• WHAT IS REQUIRED:
Lines holding the string "Nedir" are the ones to copy; find them all in the data.

• DATA LISTING:
--- --- ---

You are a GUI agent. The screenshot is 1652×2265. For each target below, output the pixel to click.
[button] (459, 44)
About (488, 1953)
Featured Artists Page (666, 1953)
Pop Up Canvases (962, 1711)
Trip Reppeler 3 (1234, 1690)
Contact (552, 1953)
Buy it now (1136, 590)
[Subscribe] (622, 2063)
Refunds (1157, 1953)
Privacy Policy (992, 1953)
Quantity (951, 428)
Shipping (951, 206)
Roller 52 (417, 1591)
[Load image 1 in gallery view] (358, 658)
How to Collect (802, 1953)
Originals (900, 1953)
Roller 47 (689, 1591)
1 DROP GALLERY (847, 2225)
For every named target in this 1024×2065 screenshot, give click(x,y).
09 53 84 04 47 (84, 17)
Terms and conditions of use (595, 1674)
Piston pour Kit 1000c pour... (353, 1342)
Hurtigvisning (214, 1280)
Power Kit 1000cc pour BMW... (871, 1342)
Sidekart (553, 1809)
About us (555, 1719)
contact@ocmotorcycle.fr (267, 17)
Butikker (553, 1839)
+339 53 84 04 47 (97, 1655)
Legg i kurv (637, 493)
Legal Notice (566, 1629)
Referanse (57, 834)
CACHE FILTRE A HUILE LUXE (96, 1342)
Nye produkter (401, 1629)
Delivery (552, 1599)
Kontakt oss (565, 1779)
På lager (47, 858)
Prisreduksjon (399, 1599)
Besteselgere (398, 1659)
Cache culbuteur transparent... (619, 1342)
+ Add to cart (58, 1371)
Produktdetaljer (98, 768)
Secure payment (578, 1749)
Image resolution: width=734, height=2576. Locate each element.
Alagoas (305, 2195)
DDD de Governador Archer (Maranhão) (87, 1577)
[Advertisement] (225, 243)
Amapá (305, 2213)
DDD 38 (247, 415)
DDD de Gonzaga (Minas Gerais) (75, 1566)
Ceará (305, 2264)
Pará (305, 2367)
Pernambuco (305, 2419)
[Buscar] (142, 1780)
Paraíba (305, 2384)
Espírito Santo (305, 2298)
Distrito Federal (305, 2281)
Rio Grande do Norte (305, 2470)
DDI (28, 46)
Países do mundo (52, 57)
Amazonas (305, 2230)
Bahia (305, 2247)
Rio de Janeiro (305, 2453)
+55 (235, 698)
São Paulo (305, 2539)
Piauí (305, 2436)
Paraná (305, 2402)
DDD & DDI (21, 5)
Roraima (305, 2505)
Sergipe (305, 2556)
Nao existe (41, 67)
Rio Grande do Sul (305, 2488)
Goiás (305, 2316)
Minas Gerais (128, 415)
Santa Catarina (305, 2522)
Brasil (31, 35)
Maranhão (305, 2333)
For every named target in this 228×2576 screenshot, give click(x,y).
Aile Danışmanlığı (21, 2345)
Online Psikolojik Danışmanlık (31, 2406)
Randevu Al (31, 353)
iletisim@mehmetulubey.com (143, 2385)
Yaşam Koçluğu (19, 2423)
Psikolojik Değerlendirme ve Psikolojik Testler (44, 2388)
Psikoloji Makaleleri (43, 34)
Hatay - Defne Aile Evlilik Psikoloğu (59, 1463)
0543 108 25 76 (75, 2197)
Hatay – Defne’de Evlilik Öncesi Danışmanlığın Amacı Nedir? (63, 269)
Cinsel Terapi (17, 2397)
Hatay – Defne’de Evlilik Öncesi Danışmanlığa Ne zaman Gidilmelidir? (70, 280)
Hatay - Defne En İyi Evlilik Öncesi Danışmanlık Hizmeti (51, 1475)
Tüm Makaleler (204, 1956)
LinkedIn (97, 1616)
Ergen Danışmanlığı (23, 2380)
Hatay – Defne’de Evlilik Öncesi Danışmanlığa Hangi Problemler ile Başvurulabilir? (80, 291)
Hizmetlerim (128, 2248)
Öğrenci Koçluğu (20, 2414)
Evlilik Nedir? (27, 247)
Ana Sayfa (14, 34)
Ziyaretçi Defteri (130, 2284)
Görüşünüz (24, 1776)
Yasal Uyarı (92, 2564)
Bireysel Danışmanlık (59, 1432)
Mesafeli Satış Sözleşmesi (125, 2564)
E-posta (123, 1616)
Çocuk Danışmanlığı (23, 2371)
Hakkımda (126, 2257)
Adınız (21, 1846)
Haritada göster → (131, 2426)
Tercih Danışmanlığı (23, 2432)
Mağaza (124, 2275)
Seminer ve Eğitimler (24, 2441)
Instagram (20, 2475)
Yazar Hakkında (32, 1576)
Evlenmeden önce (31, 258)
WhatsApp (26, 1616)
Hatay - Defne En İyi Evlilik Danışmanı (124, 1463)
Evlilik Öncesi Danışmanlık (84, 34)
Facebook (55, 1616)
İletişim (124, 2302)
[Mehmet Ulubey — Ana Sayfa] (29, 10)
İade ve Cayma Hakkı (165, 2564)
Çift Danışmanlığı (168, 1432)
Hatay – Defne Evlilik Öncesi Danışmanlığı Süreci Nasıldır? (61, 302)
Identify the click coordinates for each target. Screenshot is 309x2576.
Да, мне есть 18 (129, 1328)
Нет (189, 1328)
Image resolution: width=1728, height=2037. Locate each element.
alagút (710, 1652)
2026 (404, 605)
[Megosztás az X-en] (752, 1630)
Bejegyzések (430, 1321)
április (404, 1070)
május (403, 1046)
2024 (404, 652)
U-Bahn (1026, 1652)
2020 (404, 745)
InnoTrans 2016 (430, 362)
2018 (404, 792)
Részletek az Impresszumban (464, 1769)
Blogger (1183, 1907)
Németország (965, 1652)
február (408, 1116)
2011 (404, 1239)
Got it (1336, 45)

--- --- ---

• TASK ANSWER:
Hatay – Defne’de Evlilik Öncesi Danışmanlığın Amacı Nedir? (63, 269)
Evlilik Nedir? (27, 247)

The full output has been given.